Transcriptional regulatory cascades in development: initial rates, not steady state, determine network kinetics

Abstract

A model was built to examine the kinetics of regulatory cascades such as occur in developmental gene networks. The model relates occupancy of cis-regulatory target sites to transcriptional initiation rate, and thence to RNA and protein output. The model was used to simulate regulatory cascades in which genes encoding transcription factors are successively activated. Using realistic parameter ranges based on extensive earlier measurements in sea urchin embryos, we find that transitions of regulatory states occur sharply in these simulations, with respect to time or changing transcription factor concentrations. As is often observed in developing systems, the simulated regulatory cascades display a succession of gene activations separated by delays of some hours. The most important causes of this behavior are cooperativity in the assembly of cis-regulatory complexes and the high specificity of transcription factors for their target sites. Successive transitions in state occur long in advance of the approach to steady-state levels of the molecules that drive the process. The kinetics of such developmental systems thus depend mainly on the initial output rates of genes activated in response to the advent of new transcription factors.

Fig. 1.

Model for effect of cis-regulatory occupancy on transcriptional output. (A) Cartoon representing a three-factor cis-regulatory occupancy system. Factors A, B, and C can bind in any order (Left), although triple occupancy is needed for function. All factors interact energetically with one another when brought into proximity as well as with the DNA, i.e., bind cooperatively. Relative equilibrium constants (K_R) for interaction with DNA are symbolized in blue, and cooperativity constants (K_q) are symbolized in yellow. The black circle highlights the functional state. (Center) Assembly of triple complex. (Right) DNA looping results in proximity of fully loaded CRM to the BTA (teal blob), activation thereof, and recruitment of polymerase (orange bricks); transcription ensues. (B) Two-factor CRM, model equations, and terms. For derivations, see Supporting Text. Both factors (A and B) must be bound to the CRM at once for activation of transcription to occur.

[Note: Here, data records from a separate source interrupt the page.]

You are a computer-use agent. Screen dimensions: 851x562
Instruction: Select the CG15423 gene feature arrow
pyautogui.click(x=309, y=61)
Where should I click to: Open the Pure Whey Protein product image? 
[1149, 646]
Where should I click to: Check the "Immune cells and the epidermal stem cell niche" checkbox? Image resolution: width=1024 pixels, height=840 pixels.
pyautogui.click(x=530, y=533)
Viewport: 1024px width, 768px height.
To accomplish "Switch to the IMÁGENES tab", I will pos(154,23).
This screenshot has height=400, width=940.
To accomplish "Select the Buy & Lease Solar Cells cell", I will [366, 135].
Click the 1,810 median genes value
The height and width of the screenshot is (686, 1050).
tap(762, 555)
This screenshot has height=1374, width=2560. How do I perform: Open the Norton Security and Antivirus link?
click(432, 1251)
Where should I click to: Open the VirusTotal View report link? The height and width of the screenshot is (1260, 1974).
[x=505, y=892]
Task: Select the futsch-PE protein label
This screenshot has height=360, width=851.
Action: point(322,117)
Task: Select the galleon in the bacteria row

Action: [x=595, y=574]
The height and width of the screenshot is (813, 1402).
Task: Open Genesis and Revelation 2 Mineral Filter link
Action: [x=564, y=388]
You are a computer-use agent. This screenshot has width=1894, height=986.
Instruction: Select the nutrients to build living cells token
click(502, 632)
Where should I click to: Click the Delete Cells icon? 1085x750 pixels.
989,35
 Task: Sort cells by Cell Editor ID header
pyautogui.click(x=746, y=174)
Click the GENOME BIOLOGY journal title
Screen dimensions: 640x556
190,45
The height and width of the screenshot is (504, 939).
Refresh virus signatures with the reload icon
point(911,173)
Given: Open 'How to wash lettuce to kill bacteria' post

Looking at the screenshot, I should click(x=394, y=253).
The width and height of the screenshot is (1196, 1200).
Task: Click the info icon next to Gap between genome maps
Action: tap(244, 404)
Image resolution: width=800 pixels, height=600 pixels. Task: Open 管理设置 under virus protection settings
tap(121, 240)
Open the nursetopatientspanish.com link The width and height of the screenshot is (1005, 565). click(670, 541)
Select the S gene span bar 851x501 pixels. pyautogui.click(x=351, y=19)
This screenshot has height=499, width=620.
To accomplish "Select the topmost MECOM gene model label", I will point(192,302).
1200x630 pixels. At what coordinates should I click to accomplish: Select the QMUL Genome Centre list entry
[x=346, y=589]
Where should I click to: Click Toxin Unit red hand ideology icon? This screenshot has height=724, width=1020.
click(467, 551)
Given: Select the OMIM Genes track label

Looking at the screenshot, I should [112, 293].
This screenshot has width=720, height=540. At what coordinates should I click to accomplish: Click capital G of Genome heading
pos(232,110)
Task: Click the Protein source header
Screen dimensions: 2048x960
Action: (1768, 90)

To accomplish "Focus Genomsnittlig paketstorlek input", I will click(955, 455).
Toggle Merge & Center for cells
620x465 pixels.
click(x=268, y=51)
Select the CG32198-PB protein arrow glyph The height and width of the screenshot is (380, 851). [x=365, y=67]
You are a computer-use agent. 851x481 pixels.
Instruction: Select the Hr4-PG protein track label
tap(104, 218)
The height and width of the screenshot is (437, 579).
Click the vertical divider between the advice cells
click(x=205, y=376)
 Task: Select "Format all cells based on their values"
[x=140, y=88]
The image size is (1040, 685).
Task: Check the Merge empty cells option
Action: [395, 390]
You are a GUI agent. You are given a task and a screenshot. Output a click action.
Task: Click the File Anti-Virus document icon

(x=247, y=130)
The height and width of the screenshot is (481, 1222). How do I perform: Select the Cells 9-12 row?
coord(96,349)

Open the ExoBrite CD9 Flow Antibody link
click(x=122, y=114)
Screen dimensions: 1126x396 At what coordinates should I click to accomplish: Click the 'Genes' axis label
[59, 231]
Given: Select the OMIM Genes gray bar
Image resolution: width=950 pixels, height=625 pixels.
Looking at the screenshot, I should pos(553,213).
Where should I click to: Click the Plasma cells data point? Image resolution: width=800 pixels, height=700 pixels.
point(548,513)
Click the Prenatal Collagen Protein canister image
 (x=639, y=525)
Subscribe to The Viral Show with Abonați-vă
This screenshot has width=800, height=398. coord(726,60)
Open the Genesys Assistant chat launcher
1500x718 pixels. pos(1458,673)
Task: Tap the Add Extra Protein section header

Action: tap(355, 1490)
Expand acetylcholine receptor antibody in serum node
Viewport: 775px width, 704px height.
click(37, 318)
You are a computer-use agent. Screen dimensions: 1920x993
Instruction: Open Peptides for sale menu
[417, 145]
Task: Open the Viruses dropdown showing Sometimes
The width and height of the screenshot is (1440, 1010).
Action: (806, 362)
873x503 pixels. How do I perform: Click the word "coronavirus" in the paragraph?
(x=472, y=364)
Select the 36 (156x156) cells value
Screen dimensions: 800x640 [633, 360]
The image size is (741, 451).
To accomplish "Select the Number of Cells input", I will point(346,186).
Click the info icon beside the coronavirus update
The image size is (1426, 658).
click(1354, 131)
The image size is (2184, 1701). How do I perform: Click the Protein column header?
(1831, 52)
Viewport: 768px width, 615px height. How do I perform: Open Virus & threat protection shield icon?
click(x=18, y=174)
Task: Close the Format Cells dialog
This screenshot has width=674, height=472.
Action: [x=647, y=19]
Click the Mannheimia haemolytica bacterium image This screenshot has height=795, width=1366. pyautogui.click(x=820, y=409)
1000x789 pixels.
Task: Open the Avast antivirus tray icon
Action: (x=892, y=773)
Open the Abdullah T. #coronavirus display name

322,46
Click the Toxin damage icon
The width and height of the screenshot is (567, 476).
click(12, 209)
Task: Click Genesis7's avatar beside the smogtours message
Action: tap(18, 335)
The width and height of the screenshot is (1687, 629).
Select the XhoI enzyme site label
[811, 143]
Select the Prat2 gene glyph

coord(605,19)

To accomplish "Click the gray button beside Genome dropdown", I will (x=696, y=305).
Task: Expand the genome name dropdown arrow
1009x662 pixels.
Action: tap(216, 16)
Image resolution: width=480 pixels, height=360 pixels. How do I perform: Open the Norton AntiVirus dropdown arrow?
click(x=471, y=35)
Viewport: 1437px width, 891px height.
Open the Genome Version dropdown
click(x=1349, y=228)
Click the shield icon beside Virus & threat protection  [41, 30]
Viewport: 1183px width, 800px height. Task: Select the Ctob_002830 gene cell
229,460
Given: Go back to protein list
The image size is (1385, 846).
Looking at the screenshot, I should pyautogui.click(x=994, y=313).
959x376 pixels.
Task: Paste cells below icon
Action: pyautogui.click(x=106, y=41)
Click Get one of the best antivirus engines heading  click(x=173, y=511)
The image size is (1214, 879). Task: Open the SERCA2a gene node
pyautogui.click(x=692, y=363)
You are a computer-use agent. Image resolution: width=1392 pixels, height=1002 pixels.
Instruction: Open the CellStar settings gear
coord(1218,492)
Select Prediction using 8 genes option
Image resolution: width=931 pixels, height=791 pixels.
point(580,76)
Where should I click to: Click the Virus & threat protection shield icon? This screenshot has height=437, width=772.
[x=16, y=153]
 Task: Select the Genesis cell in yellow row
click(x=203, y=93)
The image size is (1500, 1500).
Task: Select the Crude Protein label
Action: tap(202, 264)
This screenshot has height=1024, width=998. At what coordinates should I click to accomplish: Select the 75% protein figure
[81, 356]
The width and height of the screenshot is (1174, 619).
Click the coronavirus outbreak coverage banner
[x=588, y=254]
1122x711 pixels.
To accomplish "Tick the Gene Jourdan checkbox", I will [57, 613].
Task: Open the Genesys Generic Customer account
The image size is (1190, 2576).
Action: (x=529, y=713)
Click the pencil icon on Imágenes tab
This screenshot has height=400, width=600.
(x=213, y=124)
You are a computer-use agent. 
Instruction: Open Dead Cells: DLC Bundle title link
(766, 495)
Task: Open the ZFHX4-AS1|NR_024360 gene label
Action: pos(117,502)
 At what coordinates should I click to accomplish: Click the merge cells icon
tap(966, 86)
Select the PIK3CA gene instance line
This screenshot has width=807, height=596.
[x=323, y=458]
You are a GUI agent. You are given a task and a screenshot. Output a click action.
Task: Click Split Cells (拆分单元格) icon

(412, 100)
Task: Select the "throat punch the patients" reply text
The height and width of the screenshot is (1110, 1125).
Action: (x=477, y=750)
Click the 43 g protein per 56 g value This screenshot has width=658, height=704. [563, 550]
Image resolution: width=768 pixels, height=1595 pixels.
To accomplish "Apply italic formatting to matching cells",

Eq. 1 defines double occupancy of the CRM. Eq. 2 defines the relation between occupancy and initiation rate. Eqs. 3–5 define the kinetics of nRNA, mRNA, and protein output.

Fig. 2.

Simulations exploring effects of cooperativity of specific transcription factor binding affinity, transcription factor concentrations, and strength of activation function. Default settings were for Eq. 1, K_RA = 10⁵; K_q = 10; D_N is taken as ≈20% of genome size. For molar calculations the volume of a sea urchin embryo cell nucleus was taken to be 4 × 10^–15 liter. For 1.6 × 10⁸ sites, D_N is thus 0.07 M. For transcription factor concentration, A = B = 2,000 molecules (molc.) per nucleus. For Eq. 2, I_M = 5.45 initiations per min^–1 per gene; k_b = 0.44 (see Supporting Text). For Eqs. 3–5, k_dn = 0.02; k_dm = 0.002; k_dP = 0.02; Δt₁ was taken as 20 min, and Δt₂ as 7 min; k_t = 2 molecules min^–1 per mRNA. The values are all from Table 1, except that the default of k_b was computed as follows: Y_AB was calculated from the default values (Eq. 1) and k_b was obtained from Eq. 2, such that as Y_AB → 1, I → I_M. The default for K_q is close to that for a –2 KCal cooperativity exchange (K_q = 7.5), as in the case considered in ref. . (A–D) Cooperativity effects. (A) Effects on occupancy of the CRM by both factors, as a function of number of transcription factor molecules per nucleus. (B–D) Effects on outputs of nRNA, mRNA, and protein, respectively, as transcription factor concentration is varied. (E) Effect of K_R on CRM occupancy, as transcription factor concentration is varied (for examples of transcription factors for which these K_R values apply, see Supporting Text). (F) Time kinetics of nRNA and mRNA accumulation, respectively, for different transcription factor concentrations; in E and FK_q was set at 7.5. (H) Effect of varying k_b on the relation between initiation rate (events per min) and occupancy (Eq. 2).

Fig. 3.

Simulations of cascade behavior. (A) Cartoon of three-step cascade and initiation rates. Double occupancy of each CRM is required as before. Only the first 400 min are shown; for default parameter values see Fig. 2. (B) Effects of cooperativity. (C) Effects of a 2-fold difference in k_b, the activation efficiency (the default value calculated as in the legend of Fig. 2 is 0.44). (D) Effects of K_R. In B–D, dashed lines represent upper parameter assumed; solid lines represent lower parameter; the gray areas represent the time after 10 h. These portions of the curves would probably never be observed in life because in the developing embryo given patterns of gene expression in given cells rarely extend into this time domain. Molc., molecules.